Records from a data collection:
****************

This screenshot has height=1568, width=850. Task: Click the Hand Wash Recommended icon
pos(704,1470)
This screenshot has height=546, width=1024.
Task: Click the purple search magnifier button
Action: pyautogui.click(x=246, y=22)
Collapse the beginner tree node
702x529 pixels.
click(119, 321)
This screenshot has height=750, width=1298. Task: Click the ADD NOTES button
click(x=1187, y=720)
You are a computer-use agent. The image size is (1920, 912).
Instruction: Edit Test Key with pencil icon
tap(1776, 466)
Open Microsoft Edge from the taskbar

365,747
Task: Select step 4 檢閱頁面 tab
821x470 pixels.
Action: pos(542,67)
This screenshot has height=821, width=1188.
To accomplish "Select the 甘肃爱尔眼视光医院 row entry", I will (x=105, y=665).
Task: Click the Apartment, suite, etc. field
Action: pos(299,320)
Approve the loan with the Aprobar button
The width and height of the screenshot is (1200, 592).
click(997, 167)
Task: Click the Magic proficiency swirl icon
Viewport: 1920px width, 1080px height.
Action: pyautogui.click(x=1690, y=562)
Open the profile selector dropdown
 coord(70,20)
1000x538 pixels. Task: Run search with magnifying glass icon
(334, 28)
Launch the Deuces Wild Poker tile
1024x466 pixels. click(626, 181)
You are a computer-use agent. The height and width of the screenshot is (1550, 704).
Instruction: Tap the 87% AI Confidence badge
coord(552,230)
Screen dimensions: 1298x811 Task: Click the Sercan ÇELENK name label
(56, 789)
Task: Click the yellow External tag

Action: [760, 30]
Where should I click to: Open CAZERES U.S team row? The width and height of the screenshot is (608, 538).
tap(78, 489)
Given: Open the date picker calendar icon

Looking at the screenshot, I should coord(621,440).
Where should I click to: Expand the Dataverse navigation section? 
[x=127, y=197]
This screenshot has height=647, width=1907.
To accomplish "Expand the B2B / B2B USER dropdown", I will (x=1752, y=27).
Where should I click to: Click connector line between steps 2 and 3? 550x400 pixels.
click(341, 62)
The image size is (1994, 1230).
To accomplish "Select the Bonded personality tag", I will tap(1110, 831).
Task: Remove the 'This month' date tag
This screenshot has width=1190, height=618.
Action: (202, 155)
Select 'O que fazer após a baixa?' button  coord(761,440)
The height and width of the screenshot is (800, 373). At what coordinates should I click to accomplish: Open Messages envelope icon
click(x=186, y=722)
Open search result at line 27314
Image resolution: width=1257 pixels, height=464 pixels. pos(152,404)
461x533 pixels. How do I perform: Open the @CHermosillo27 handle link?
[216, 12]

****************

_WORK REQUEST_
Line by line, reproduce the data exactly.

_TASK RESPONSE_
This screenshot has height=1568, width=850. Task: Click the Hand Wash Recommended icon
pos(704,1470)
This screenshot has height=546, width=1024.
Task: Click the purple search magnifier button
Action: pyautogui.click(x=246, y=22)
Collapse the beginner tree node
702x529 pixels.
click(119, 321)
This screenshot has height=750, width=1298. Task: Click the ADD NOTES button
click(x=1187, y=720)
You are a computer-use agent. The image size is (1920, 912).
Instruction: Edit Test Key with pencil icon
tap(1776, 466)
Open Microsoft Edge from the taskbar

365,747
Task: Select step 4 檢閱頁面 tab
821x470 pixels.
Action: pos(542,67)
This screenshot has height=821, width=1188.
To accomplish "Select the 甘肃爱尔眼视光医院 row entry", I will (x=105, y=665).
Task: Click the Apartment, suite, etc. field
Action: pos(299,320)
Approve the loan with the Aprobar button
The width and height of the screenshot is (1200, 592).
click(997, 167)
Task: Click the Magic proficiency swirl icon
Viewport: 1920px width, 1080px height.
Action: pyautogui.click(x=1690, y=562)
Open the profile selector dropdown
 coord(70,20)
1000x538 pixels. Task: Run search with magnifying glass icon
(334, 28)
Launch the Deuces Wild Poker tile
1024x466 pixels. click(626, 181)
You are a computer-use agent. The height and width of the screenshot is (1550, 704).
Instruction: Tap the 87% AI Confidence badge
coord(552,230)
Screen dimensions: 1298x811 Task: Click the Sercan ÇELENK name label
(56, 789)
Task: Click the yellow External tag

Action: [760, 30]
Where should I click to: Open CAZERES U.S team row? The width and height of the screenshot is (608, 538).
tap(78, 489)
Given: Open the date picker calendar icon

Looking at the screenshot, I should coord(621,440).
Where should I click to: Expand the Dataverse navigation section? 
[x=127, y=197]
This screenshot has height=647, width=1907.
To accomplish "Expand the B2B / B2B USER dropdown", I will (x=1752, y=27).
Where should I click to: Click connector line between steps 2 and 3? 550x400 pixels.
click(341, 62)
The image size is (1994, 1230).
To accomplish "Select the Bonded personality tag", I will tap(1110, 831).
Task: Remove the 'This month' date tag
This screenshot has width=1190, height=618.
Action: (202, 155)
Select 'O que fazer após a baixa?' button  coord(761,440)
The height and width of the screenshot is (800, 373). At what coordinates should I click to accomplish: Open Messages envelope icon
click(x=186, y=722)
Open search result at line 27314
Image resolution: width=1257 pixels, height=464 pixels. pos(152,404)
461x533 pixels. How do I perform: Open the @CHermosillo27 handle link?
[216, 12]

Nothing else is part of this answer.